Data science grad school projects


One of the favorite parts of my data science graduate school experience has been the self driven projects that we were required to complete for various classes.  Roughly half of the 12 classes have had the requirement to come up with a project to apply the techniques learned in the class.  One class, DS 745- Visualization and Unstructured Data Analysis, was broken into three major sections and each section required a self driven project.

These projects were typically quite time consuming.  But since they were on topics that I was interested in, it wasn’t hard to put in the effort.  The reward was definitely there as applying new skills outside the structure of the classroom forces you to dig in deeper.  A lot of times the challenge is to figure out how to take the first step to applying the new skills to your own problem.

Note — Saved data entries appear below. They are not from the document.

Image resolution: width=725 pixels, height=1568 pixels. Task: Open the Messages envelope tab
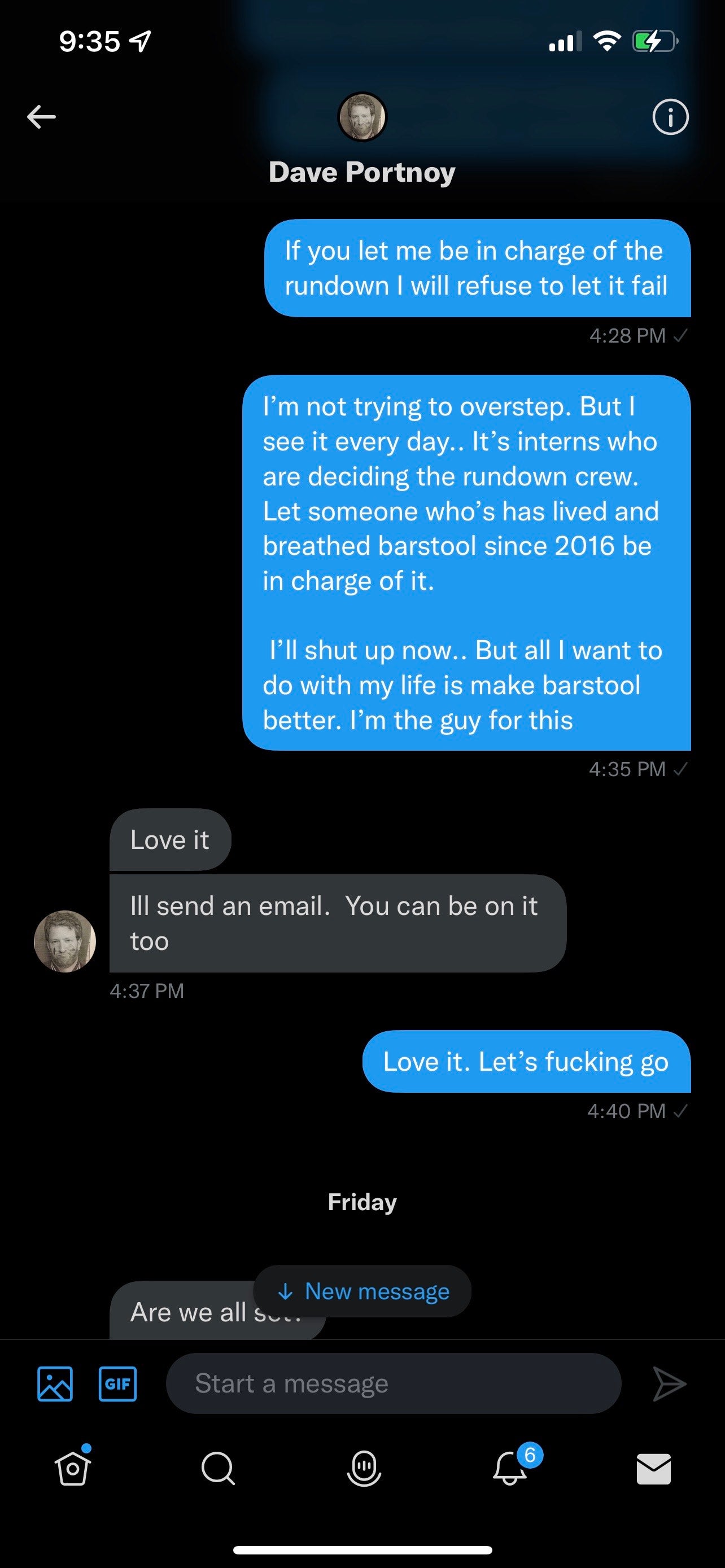tap(654, 1469)
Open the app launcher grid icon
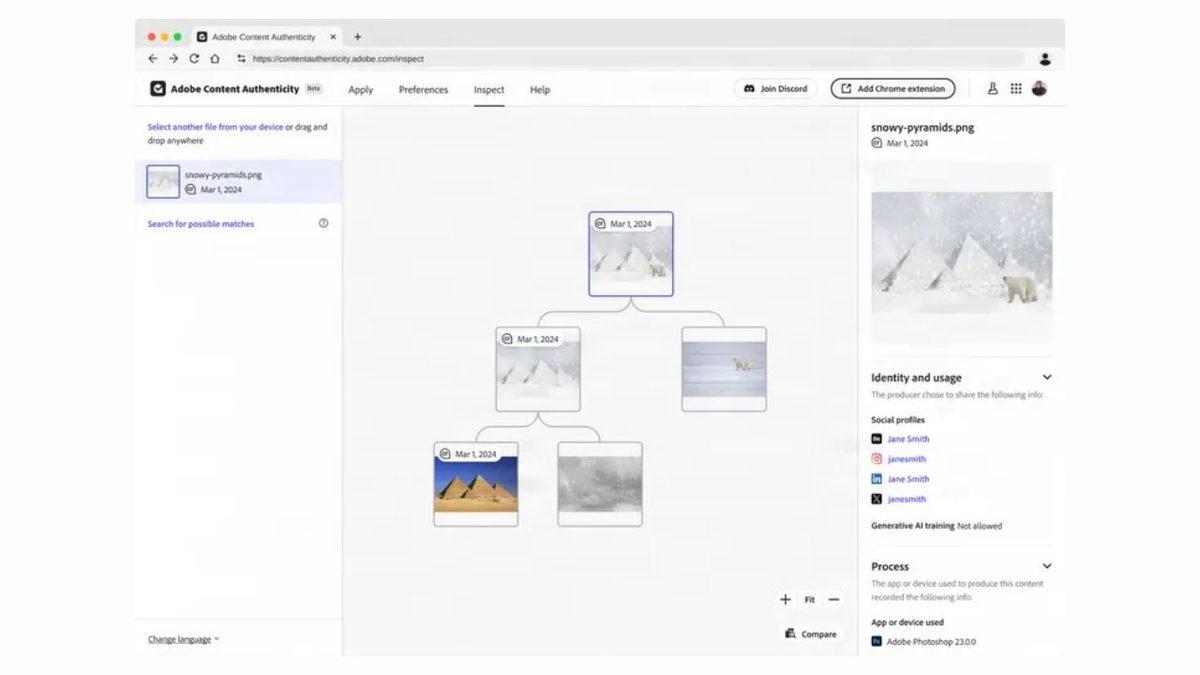 point(1016,88)
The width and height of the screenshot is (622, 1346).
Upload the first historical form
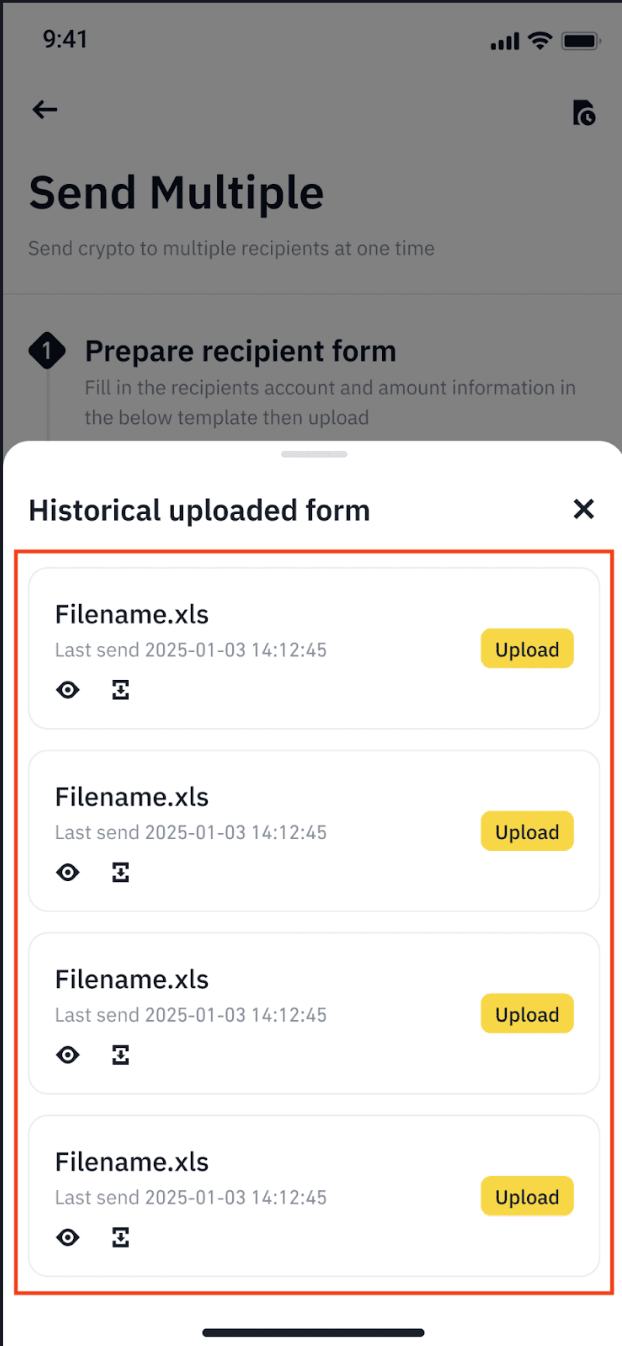(527, 649)
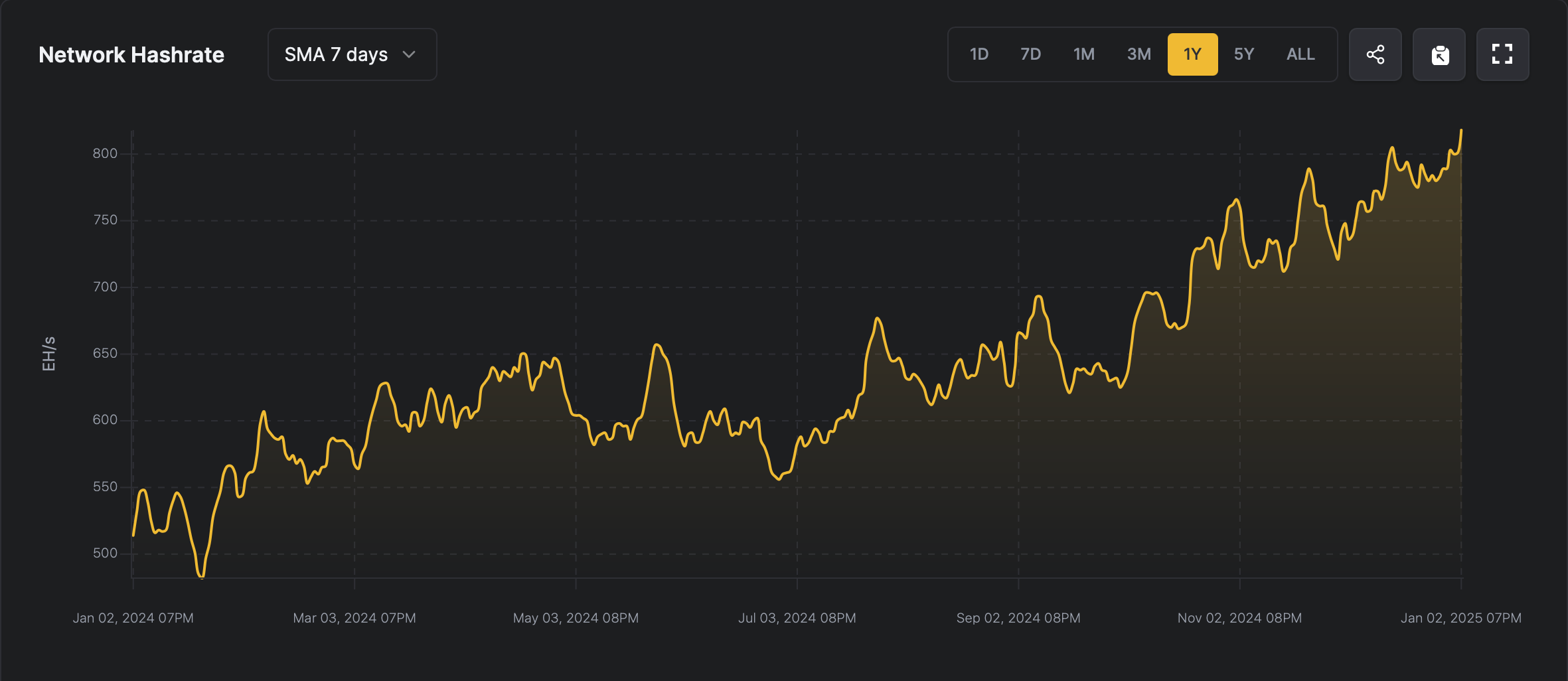Click the final peak of the hashrate line
The height and width of the screenshot is (681, 1568).
click(x=1460, y=131)
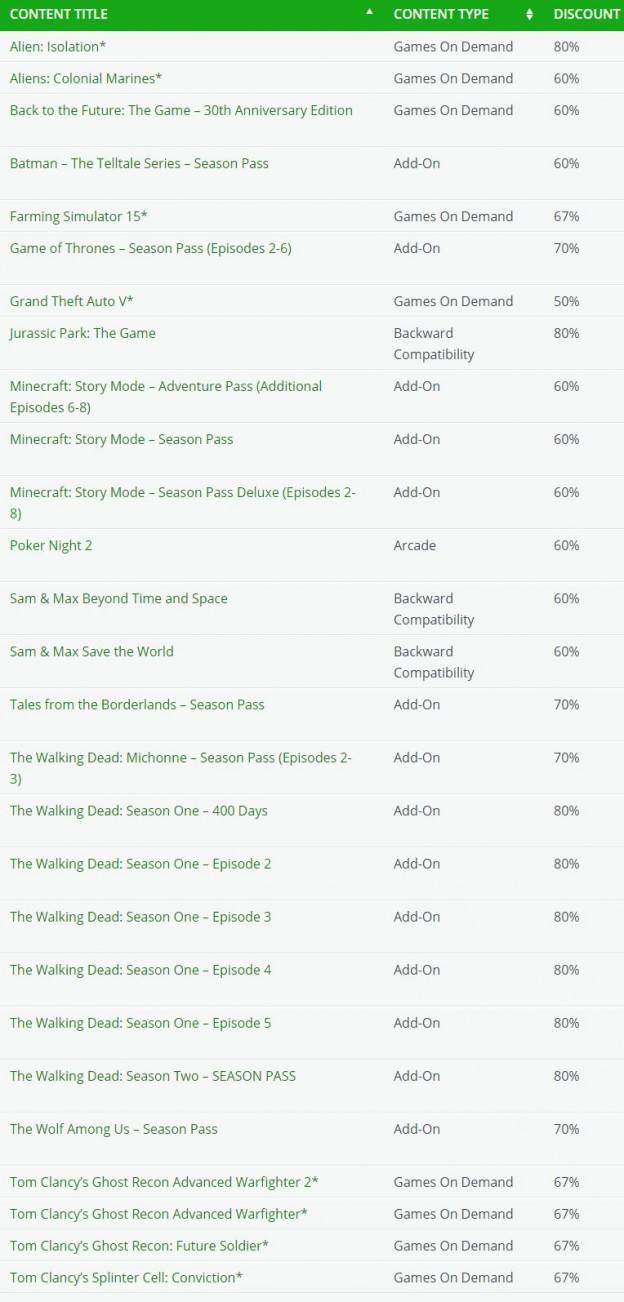Open Farming Simulator 15 link
Image resolution: width=624 pixels, height=1302 pixels.
pyautogui.click(x=79, y=217)
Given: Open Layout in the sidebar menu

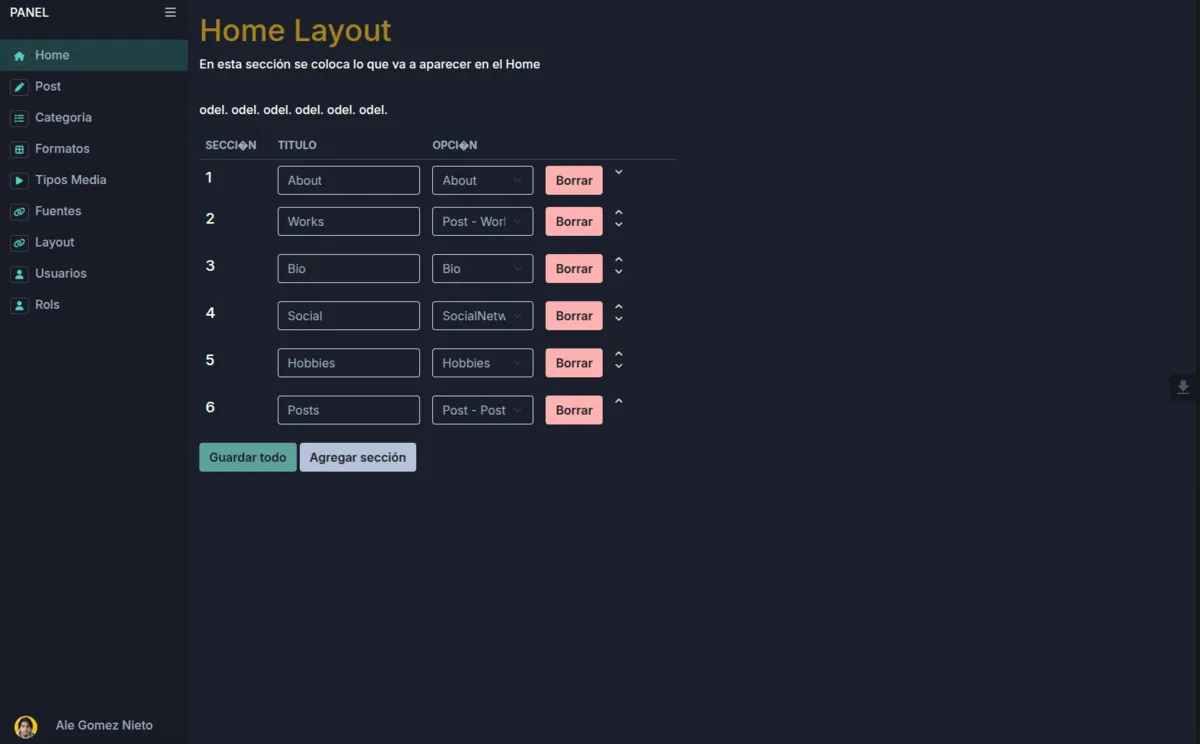Looking at the screenshot, I should tap(55, 243).

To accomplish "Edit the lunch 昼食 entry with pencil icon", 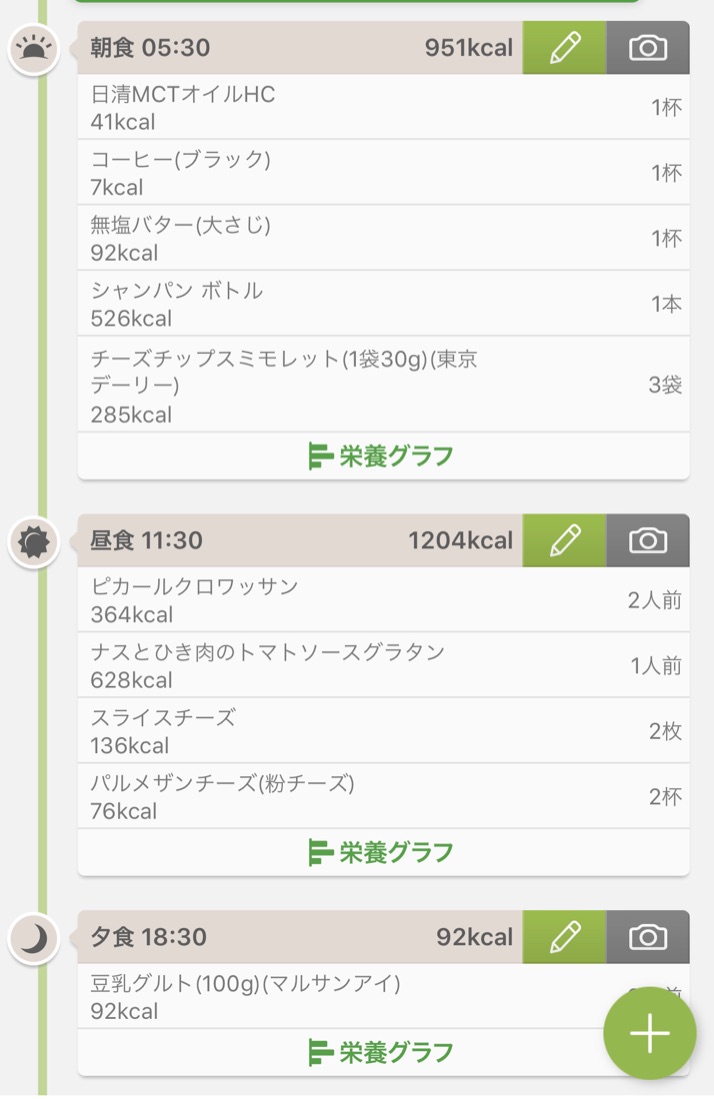I will tap(564, 540).
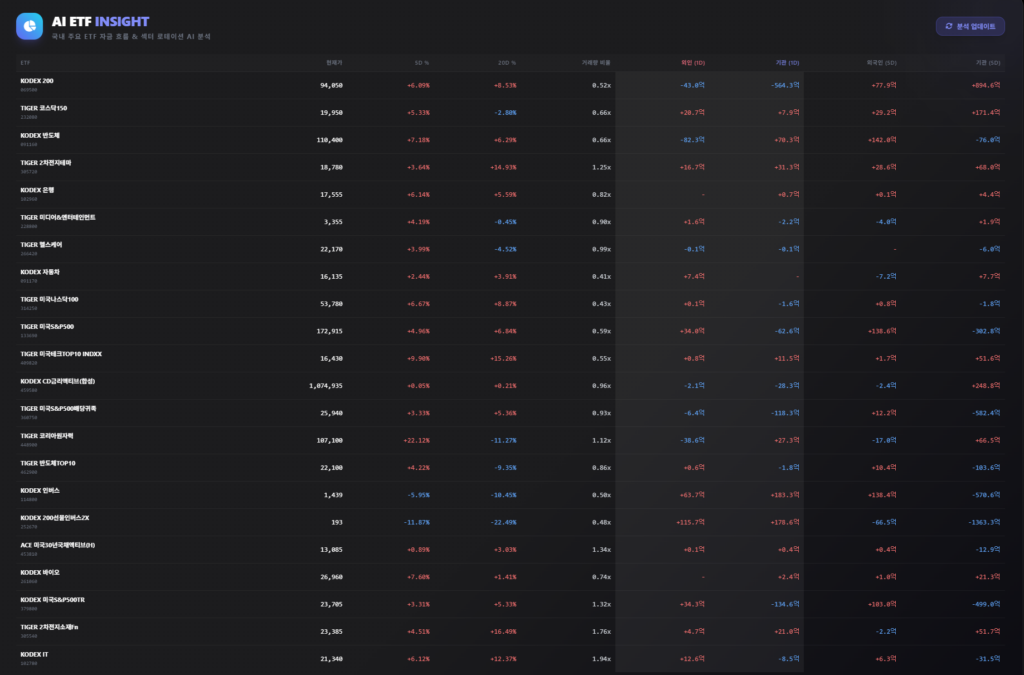Click the 거래량 비율 column header
Image resolution: width=1024 pixels, height=675 pixels.
click(x=596, y=63)
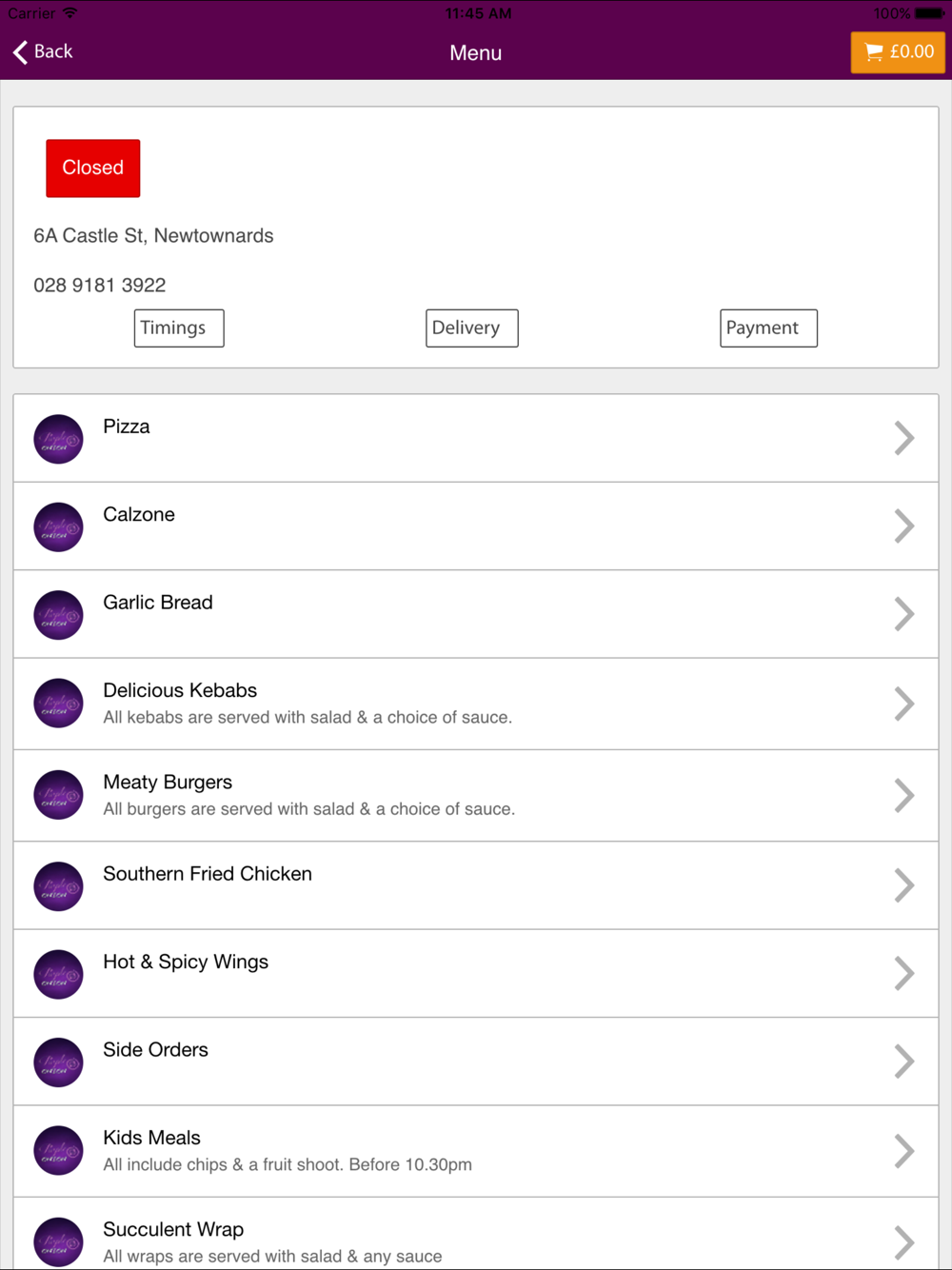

I spent a few minutes this weekend looking through the projects that I’ve done over the last three years in the program.  Here’s the list that quickly bubbled up:

  • Predicting MLB Breakout Pitchers – used Hadoop, Pig, and R to evaluate MLB pitching data since 1871 to understand signals that predict a starting pitcher breakout season.
  • Machine Learning for Employee Retention – used R to evaluate multiple ML approaches for employee retention based on accuracy, inference, and robustness.
  • NCAA Tournament Visualization – developed multiple visualizations in Power BI to provide insight on NCAA basketball tourney progression based only on seed information.
  • Customer Satisfaction Comments Analysis – used text analytics in R to classify and analyze comments from product feedback survey.
  • Identifying Customer Communities in a Product Ecosystem – used network analysis in R to analyze a product ecosystem containing the core product, partner implementations, and customers. Used bipartite network approach to identify customer communities based on partner affiliations.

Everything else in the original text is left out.